**Task directions:** Convert everything from the start of the entries down to the line containing "pyautogui.click(x=93, y=107)", inclusive, into a numbered list, leaving out blank lines.

**Material supplied:**
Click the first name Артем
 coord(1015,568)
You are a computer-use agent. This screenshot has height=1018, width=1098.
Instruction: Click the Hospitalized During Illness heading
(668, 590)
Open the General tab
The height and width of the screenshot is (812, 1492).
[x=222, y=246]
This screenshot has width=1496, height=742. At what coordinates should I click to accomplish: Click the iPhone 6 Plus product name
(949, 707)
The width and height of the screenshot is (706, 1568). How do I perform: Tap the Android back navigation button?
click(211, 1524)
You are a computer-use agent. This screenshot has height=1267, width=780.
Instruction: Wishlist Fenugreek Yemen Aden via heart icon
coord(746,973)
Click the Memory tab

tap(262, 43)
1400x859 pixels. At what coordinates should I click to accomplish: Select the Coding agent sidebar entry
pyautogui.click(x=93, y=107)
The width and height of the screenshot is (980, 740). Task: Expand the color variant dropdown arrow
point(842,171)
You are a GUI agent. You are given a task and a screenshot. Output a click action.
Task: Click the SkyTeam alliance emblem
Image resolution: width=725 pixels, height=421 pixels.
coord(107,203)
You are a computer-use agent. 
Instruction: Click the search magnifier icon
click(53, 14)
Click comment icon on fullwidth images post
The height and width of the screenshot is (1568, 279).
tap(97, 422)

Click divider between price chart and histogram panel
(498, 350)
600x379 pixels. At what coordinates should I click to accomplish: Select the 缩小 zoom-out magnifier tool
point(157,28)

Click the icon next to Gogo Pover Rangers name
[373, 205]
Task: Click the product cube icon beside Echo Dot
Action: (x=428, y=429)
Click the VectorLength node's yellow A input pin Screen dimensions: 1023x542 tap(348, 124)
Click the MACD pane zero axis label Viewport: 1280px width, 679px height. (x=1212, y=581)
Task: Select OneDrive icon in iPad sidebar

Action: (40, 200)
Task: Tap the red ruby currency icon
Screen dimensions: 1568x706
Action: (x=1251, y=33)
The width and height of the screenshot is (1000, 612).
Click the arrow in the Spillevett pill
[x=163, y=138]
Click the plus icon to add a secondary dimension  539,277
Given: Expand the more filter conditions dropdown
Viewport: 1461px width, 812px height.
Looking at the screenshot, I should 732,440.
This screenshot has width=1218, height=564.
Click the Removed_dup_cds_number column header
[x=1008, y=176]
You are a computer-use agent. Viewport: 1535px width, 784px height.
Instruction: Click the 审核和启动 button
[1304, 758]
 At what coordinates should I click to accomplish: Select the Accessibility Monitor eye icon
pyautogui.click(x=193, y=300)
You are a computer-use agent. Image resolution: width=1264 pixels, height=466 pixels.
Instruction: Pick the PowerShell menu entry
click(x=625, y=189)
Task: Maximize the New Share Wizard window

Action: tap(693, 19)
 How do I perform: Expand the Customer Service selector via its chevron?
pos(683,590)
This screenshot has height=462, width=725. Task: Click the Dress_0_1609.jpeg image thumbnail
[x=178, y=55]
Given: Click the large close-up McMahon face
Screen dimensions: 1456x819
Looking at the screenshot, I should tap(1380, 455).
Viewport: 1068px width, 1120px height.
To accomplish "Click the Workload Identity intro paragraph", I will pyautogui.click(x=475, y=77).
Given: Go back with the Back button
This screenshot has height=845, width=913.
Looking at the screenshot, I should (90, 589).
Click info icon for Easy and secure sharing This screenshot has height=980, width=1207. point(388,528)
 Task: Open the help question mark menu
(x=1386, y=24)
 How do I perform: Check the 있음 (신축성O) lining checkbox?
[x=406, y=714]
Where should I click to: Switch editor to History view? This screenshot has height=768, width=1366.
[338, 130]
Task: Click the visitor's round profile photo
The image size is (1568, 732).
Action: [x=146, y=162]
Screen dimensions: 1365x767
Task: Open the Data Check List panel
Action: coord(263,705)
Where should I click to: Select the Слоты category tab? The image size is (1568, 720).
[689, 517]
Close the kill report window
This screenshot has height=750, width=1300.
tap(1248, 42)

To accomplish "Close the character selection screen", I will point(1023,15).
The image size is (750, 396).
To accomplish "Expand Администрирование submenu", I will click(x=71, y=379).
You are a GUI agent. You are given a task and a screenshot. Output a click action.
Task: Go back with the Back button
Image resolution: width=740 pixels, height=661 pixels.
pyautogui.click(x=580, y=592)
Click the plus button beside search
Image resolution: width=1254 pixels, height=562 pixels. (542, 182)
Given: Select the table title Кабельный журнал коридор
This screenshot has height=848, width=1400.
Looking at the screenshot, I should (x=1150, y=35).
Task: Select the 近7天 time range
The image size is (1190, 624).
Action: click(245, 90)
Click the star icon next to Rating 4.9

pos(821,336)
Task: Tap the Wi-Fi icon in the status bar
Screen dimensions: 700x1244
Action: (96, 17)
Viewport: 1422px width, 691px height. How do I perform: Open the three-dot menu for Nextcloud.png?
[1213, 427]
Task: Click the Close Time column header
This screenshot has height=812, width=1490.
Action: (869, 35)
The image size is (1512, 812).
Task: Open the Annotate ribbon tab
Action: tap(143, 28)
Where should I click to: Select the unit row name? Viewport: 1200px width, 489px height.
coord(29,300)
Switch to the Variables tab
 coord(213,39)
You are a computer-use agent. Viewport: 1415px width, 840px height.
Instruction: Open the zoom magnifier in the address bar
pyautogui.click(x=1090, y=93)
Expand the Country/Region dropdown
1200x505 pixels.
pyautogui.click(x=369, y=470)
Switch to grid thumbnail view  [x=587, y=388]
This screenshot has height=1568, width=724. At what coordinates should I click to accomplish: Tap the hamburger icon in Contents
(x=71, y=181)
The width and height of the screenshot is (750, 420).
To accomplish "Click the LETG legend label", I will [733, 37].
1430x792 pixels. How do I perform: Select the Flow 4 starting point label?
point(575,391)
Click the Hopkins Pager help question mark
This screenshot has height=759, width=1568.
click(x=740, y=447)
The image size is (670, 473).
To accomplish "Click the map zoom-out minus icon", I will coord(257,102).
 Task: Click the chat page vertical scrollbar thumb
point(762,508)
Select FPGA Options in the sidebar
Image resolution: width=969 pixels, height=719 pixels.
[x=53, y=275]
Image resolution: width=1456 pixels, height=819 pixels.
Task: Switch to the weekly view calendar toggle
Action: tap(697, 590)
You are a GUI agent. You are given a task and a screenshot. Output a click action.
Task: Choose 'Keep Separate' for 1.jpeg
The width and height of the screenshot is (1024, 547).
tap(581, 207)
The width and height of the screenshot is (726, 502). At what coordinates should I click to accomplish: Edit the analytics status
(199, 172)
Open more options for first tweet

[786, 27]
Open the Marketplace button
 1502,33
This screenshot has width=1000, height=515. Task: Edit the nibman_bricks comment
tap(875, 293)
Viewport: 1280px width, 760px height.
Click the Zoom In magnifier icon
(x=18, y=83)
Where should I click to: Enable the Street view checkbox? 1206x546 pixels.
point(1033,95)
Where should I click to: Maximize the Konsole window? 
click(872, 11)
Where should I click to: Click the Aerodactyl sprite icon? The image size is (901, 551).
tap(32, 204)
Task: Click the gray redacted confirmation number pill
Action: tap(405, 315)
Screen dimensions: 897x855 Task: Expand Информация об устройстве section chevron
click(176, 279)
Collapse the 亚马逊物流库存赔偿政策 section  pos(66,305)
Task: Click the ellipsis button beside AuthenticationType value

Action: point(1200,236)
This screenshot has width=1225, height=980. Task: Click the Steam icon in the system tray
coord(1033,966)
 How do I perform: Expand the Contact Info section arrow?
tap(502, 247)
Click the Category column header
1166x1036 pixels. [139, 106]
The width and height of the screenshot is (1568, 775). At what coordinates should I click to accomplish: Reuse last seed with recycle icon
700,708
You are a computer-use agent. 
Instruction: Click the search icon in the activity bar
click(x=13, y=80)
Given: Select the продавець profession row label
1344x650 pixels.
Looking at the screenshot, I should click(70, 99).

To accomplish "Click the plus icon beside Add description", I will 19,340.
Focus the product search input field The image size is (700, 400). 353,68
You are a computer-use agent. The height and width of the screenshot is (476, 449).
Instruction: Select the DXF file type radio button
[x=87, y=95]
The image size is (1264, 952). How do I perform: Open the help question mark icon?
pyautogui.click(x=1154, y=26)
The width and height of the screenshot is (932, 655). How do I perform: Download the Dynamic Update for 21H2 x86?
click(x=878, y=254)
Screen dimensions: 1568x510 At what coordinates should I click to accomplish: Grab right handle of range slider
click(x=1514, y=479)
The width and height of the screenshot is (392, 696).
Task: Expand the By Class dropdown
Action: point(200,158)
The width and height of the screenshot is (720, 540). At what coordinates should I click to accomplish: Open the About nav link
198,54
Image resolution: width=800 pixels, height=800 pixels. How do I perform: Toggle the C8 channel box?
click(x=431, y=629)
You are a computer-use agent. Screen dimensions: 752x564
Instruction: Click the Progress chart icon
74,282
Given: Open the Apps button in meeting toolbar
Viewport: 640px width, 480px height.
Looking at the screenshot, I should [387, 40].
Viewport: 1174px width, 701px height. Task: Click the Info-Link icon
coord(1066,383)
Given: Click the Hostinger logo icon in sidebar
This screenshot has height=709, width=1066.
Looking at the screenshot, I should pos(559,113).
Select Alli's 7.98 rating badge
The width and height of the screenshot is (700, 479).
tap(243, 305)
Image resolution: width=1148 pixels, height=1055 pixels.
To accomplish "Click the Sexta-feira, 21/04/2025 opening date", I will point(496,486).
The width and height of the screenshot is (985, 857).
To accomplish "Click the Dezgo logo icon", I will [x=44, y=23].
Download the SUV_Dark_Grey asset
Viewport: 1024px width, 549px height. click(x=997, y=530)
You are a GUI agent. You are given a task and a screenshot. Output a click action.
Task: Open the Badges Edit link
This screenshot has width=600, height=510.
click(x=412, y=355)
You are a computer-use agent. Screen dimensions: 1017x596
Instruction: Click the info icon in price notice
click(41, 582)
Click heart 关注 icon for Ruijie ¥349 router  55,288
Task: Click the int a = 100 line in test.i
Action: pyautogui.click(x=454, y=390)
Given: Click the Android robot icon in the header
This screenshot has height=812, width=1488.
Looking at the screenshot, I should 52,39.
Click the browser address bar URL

**Reply to the exercise:**
1. Click the first name Артем
2.  coord(1015,568)
3. You are a computer-use agent. This screenshot has height=1018, width=1098.
4. Instruction: Click the Hospitalized During Illness heading
5. (668, 590)
6. Open the General tab
7. The height and width of the screenshot is (812, 1492).
8. [x=222, y=246]
9. This screenshot has width=1496, height=742. At what coordinates should I click to accomplish: Click the iPhone 6 Plus product name
10. (949, 707)
11. The width and height of the screenshot is (706, 1568). How do I perform: Tap the Android back navigation button?
12. click(211, 1524)
13. You are a computer-use agent. This screenshot has height=1267, width=780.
14. Instruction: Wishlist Fenugreek Yemen Aden via heart icon
15. coord(746,973)
16. Click the Memory tab
17. tap(262, 43)
18. 1400x859 pixels. At what coordinates should I click to accomplish: Select the Coding agent sidebar entry
19. pyautogui.click(x=93, y=107)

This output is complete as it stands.